(DATA LISTING begins)

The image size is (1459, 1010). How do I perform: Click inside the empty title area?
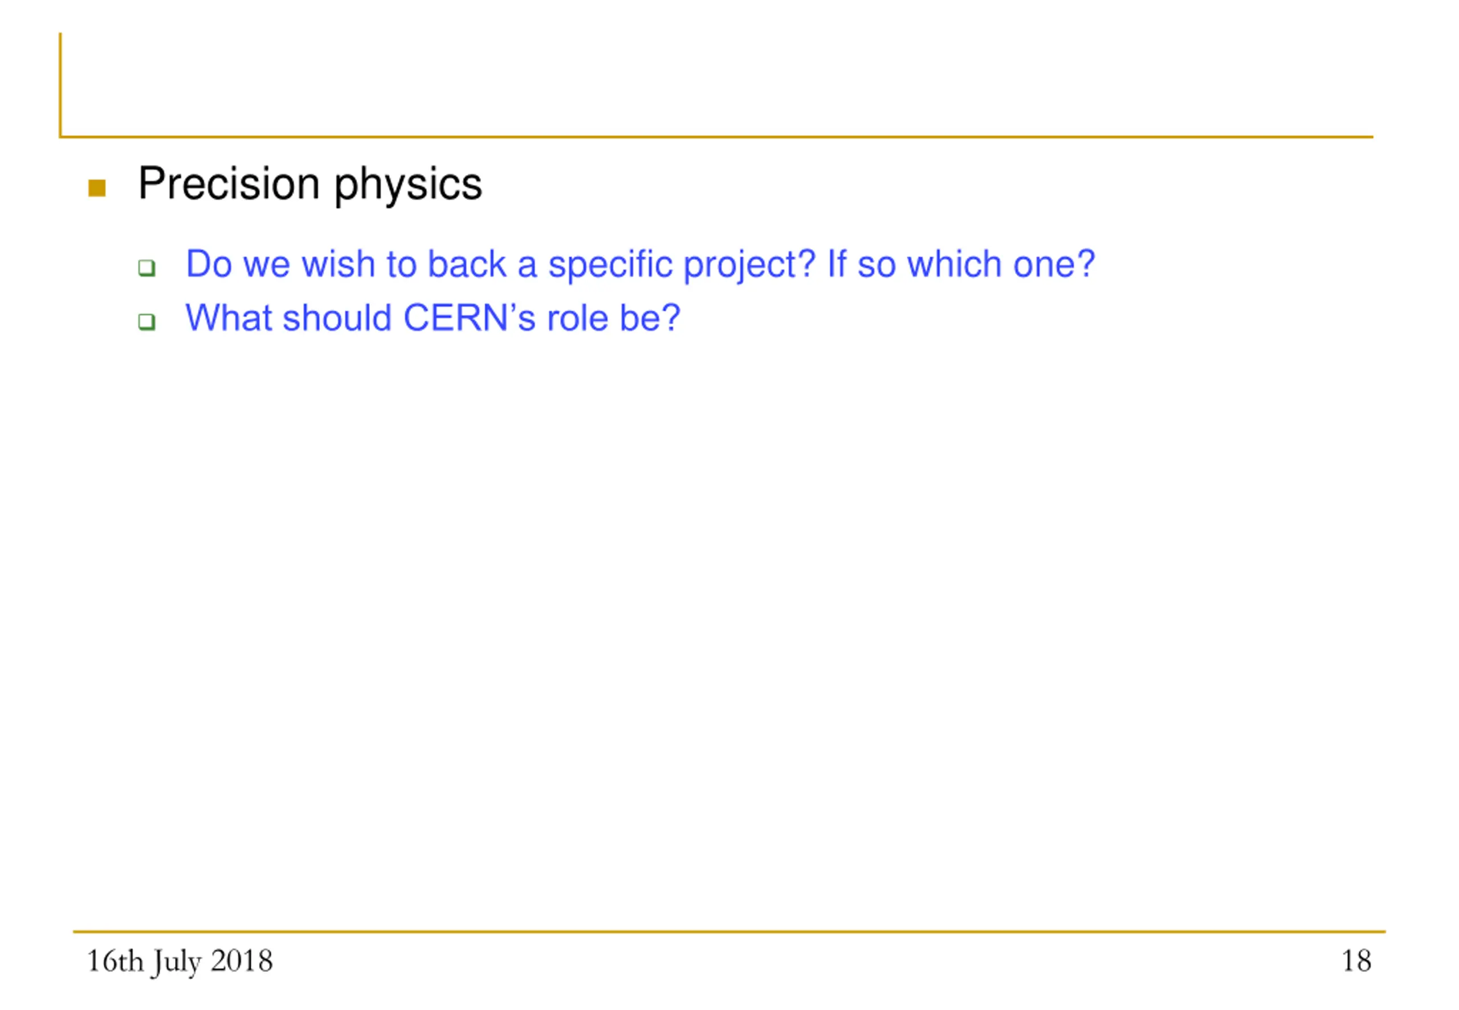(x=716, y=84)
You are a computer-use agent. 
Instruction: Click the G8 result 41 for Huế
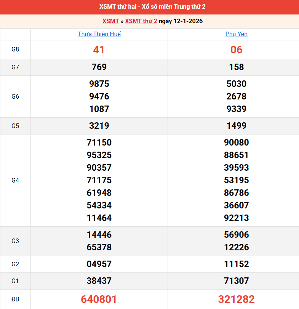click(99, 50)
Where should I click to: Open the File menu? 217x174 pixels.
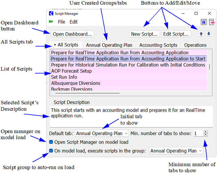(62, 22)
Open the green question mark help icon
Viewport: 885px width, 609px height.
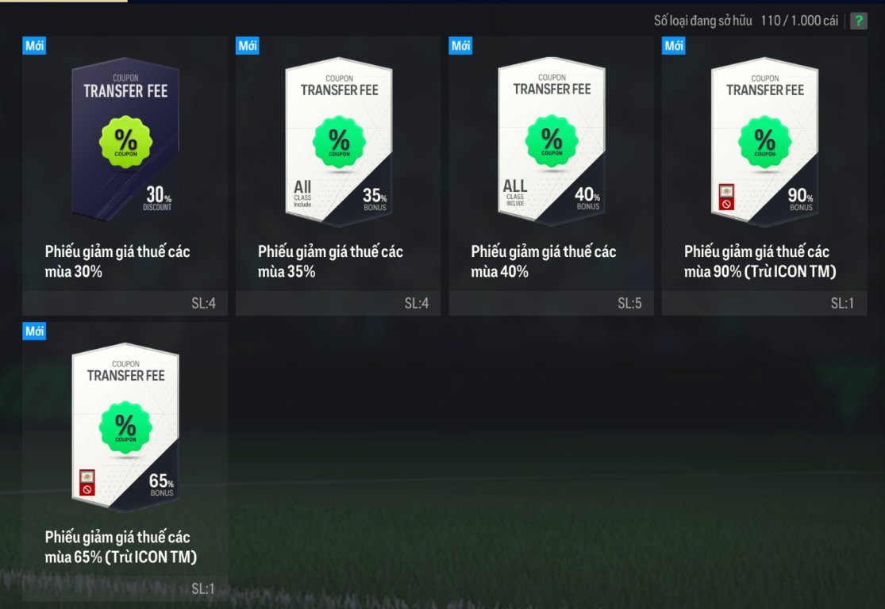[x=859, y=21]
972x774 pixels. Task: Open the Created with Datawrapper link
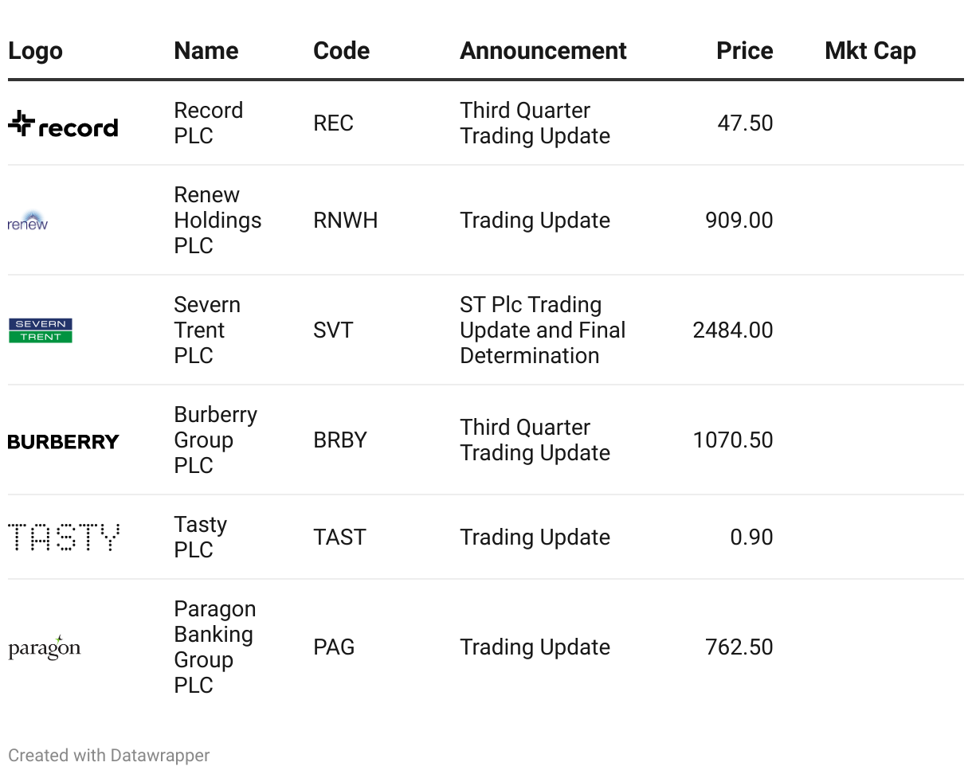109,755
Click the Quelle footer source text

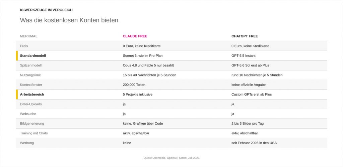tap(172, 158)
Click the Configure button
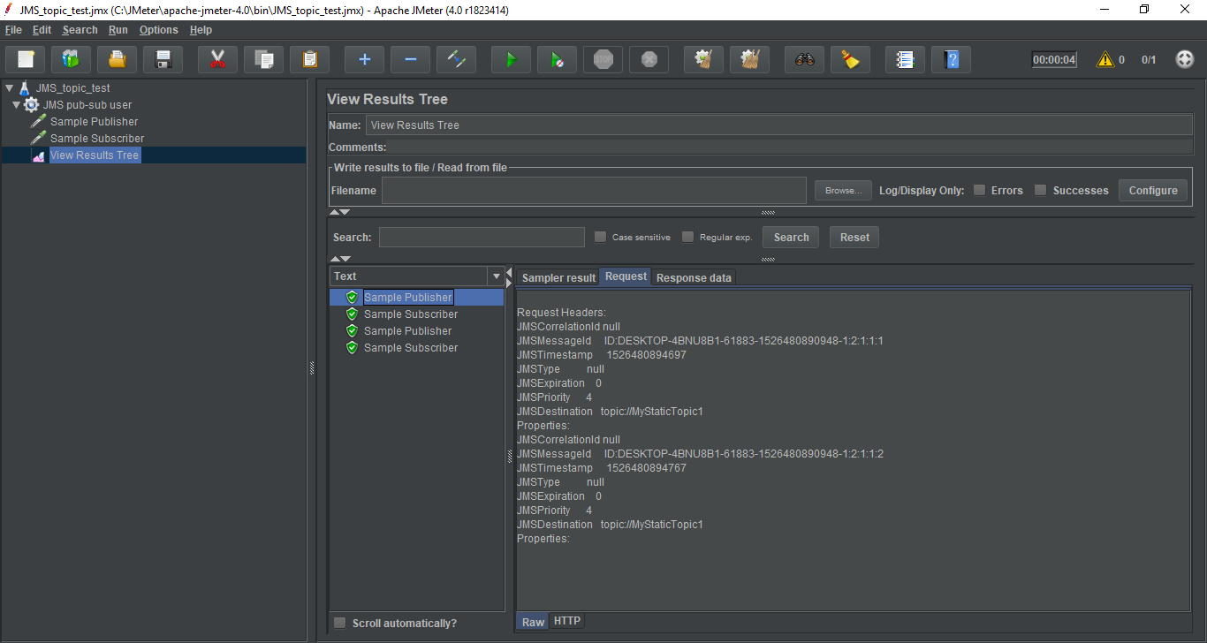Image resolution: width=1207 pixels, height=643 pixels. 1153,190
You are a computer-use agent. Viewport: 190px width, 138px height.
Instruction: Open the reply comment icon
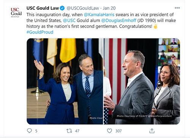coord(29,131)
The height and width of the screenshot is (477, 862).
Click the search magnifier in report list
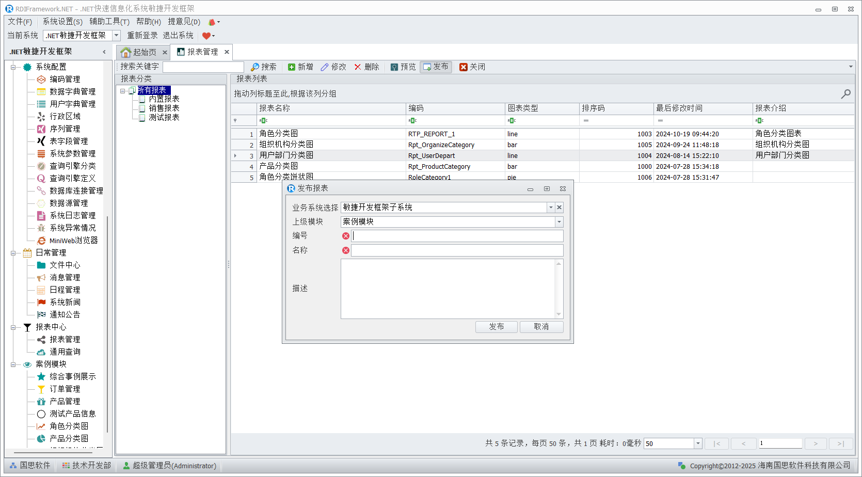845,94
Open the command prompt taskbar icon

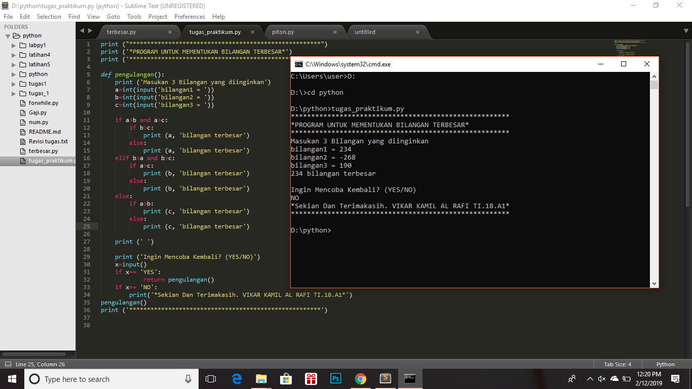pos(410,378)
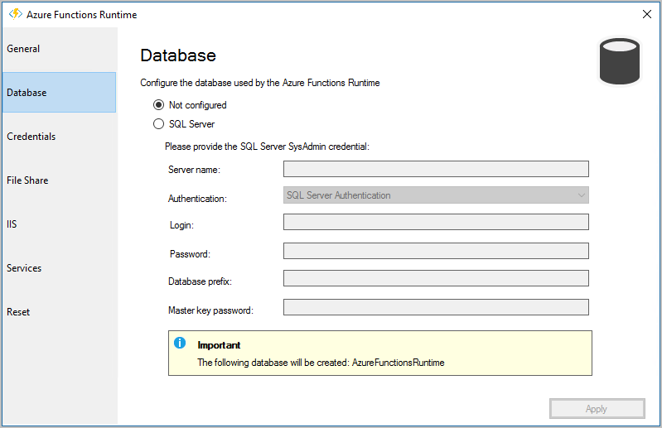Screen dimensions: 662x428
Task: Focus the Login input field
Action: [436, 222]
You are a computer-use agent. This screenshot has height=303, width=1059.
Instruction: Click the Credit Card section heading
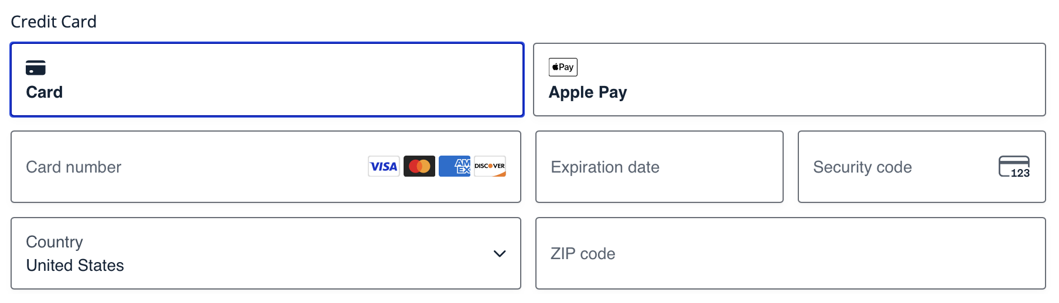(54, 22)
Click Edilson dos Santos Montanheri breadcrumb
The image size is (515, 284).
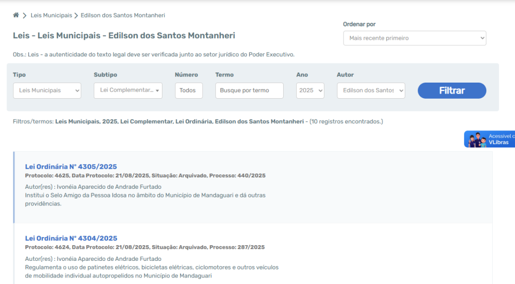123,16
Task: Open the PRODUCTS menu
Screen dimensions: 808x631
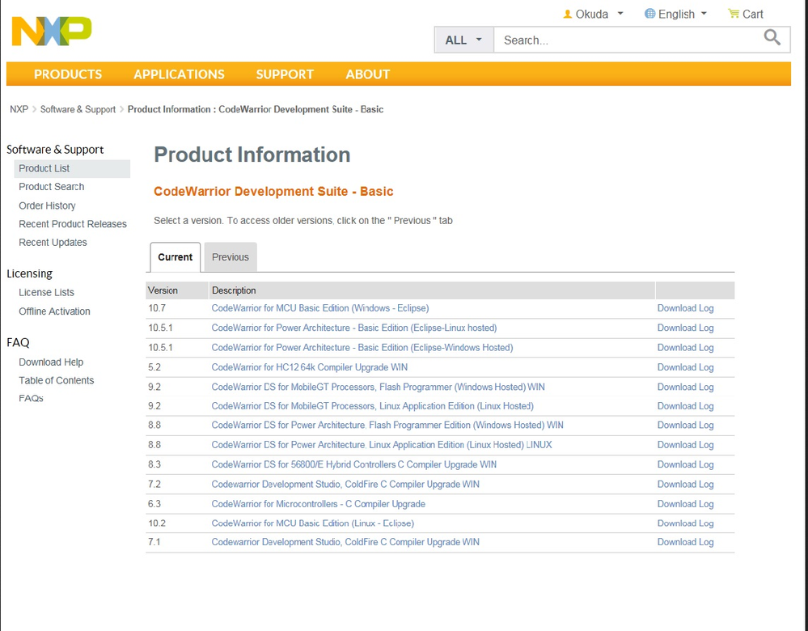Action: pos(68,74)
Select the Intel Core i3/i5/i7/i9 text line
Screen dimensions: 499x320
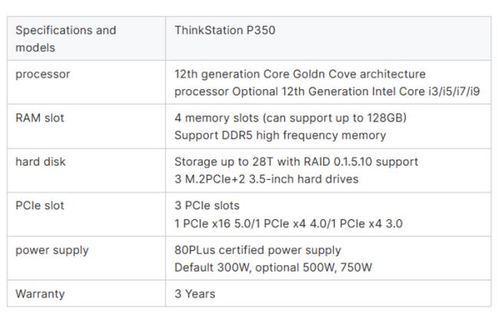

(DATA LISTING ends)

#### WHAT TO WORK ON:
Hand back exactly the lines from the one with "You are a computer-use agent. This" through the last line of the data above, both ends included, with every picture left out.

#### TASK SOLUTION:
You are a computer-use agent. This screenshot has height=303, width=1059.
Instruction: Click the Credit Card section heading
(54, 22)
Click Edilson dos Santos Montanheri breadcrumb
The image size is (515, 284).
123,16
Task: Open the PRODUCTS menu
Screen dimensions: 808x631
Action: pos(68,74)
Select the Intel Core i3/i5/i7/i9 text line
Screen dimensions: 499x320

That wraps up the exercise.